Data provided
* * * * * * * * *

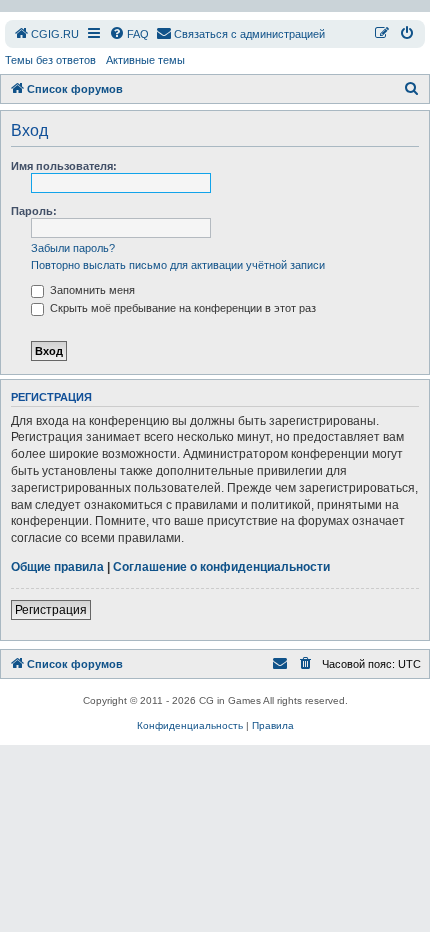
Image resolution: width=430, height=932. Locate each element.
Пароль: (34, 211)
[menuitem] (46, 34)
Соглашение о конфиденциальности (221, 567)
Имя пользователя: (64, 166)
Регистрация (51, 610)
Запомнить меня (91, 290)
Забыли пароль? (73, 248)
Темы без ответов (50, 60)
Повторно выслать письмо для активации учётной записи (178, 265)
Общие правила (57, 567)
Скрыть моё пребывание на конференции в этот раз (181, 308)
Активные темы (145, 60)
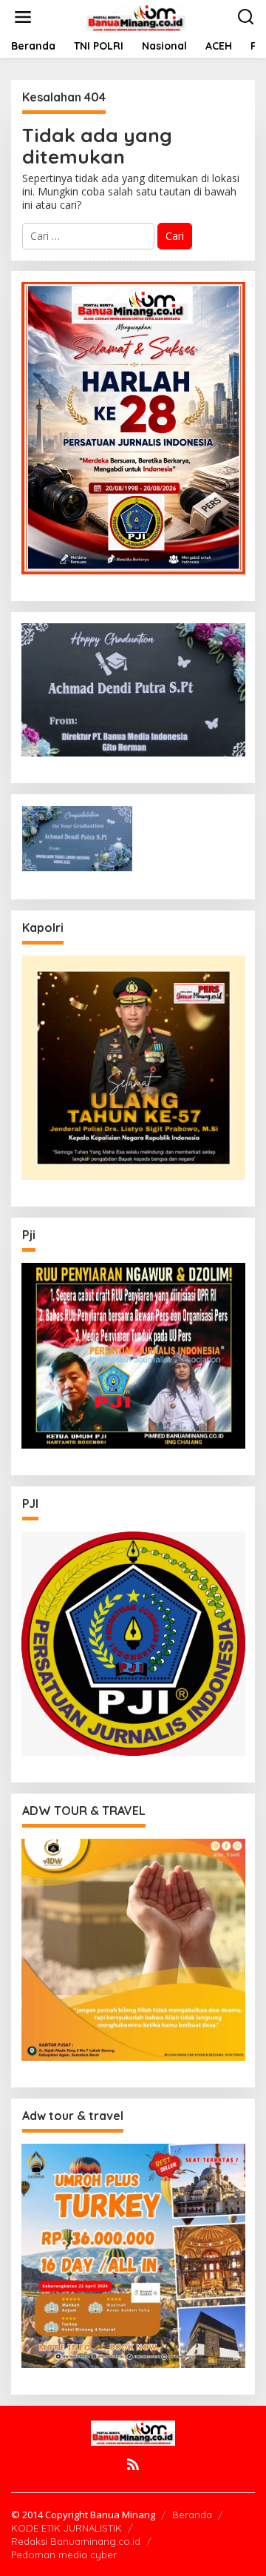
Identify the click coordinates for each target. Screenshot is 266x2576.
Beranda (192, 2514)
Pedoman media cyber (64, 2554)
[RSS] (133, 2464)
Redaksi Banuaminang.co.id (75, 2541)
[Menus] (23, 17)
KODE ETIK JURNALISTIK (66, 2528)
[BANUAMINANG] (135, 16)
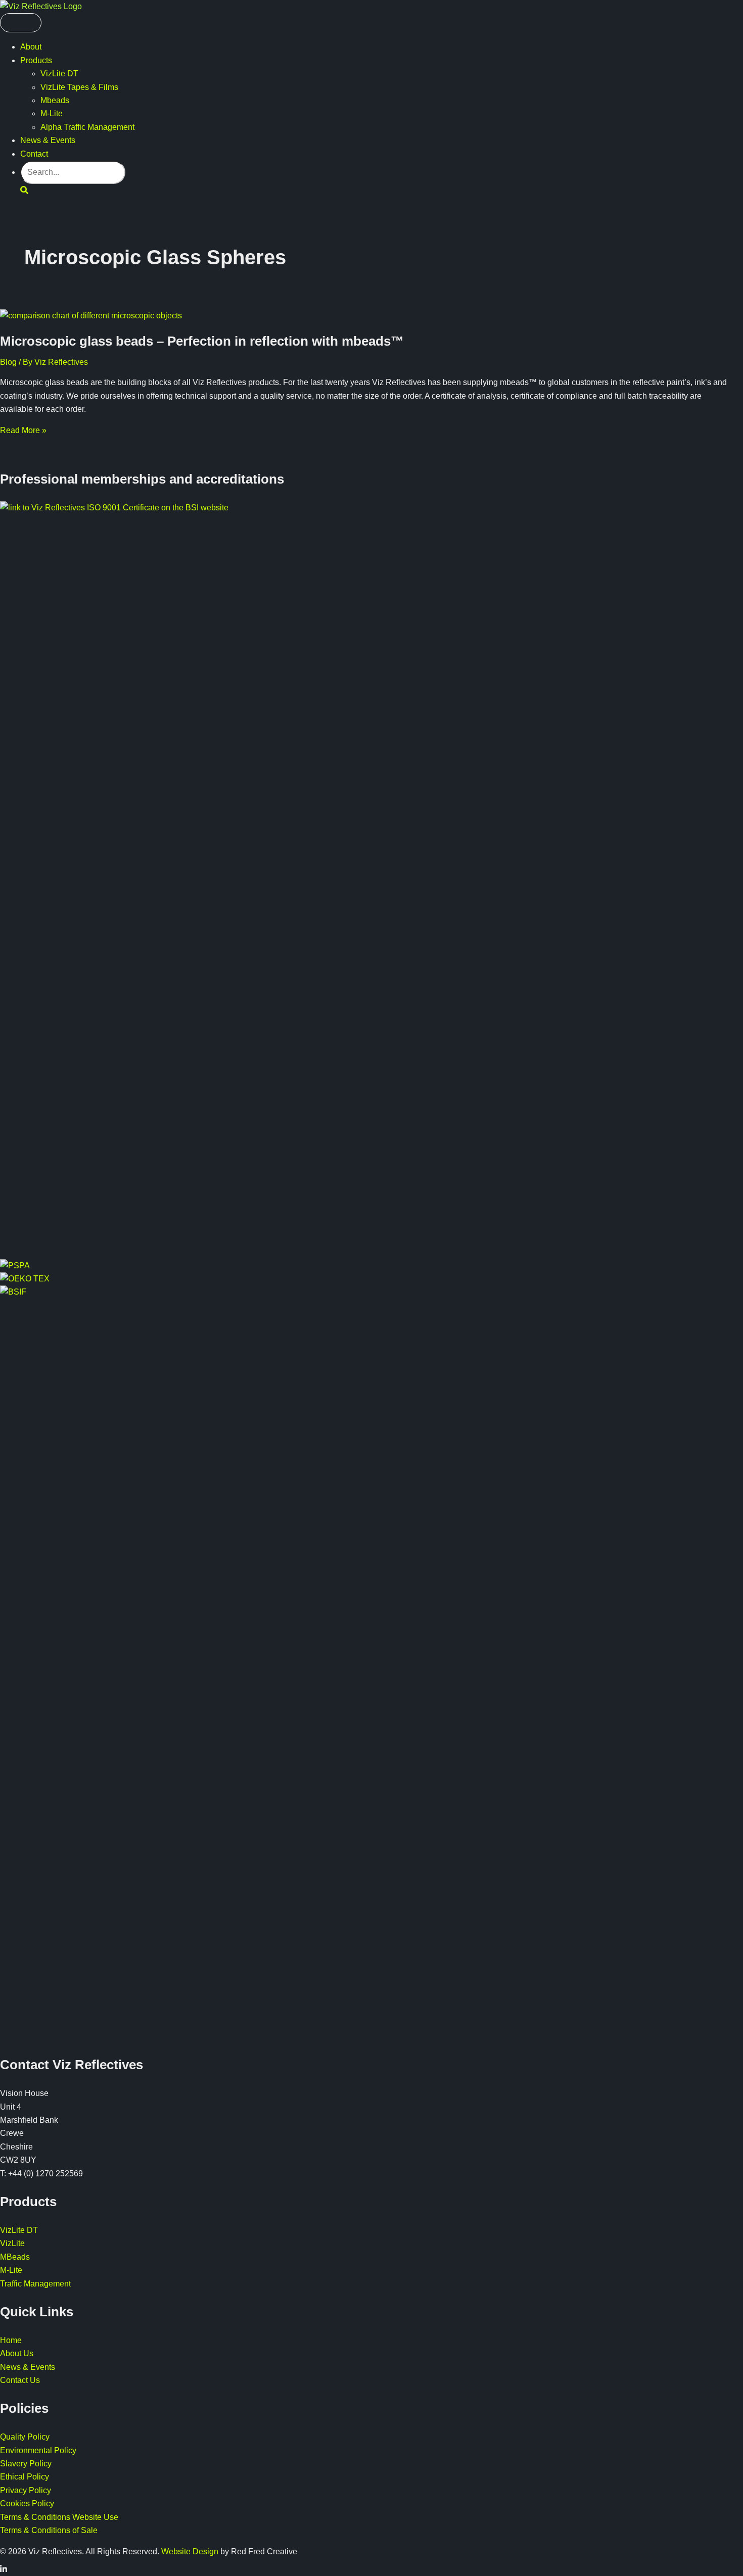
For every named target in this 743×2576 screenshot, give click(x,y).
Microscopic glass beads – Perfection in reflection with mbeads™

* * * * * * * * *

Search the listing above for the string "each". Copy every line that contains it.

Answer to this exercise
Image resolution: width=430, height=932. Locate each element.
Identify the click coordinates for each target. Screenshot is 266x2576.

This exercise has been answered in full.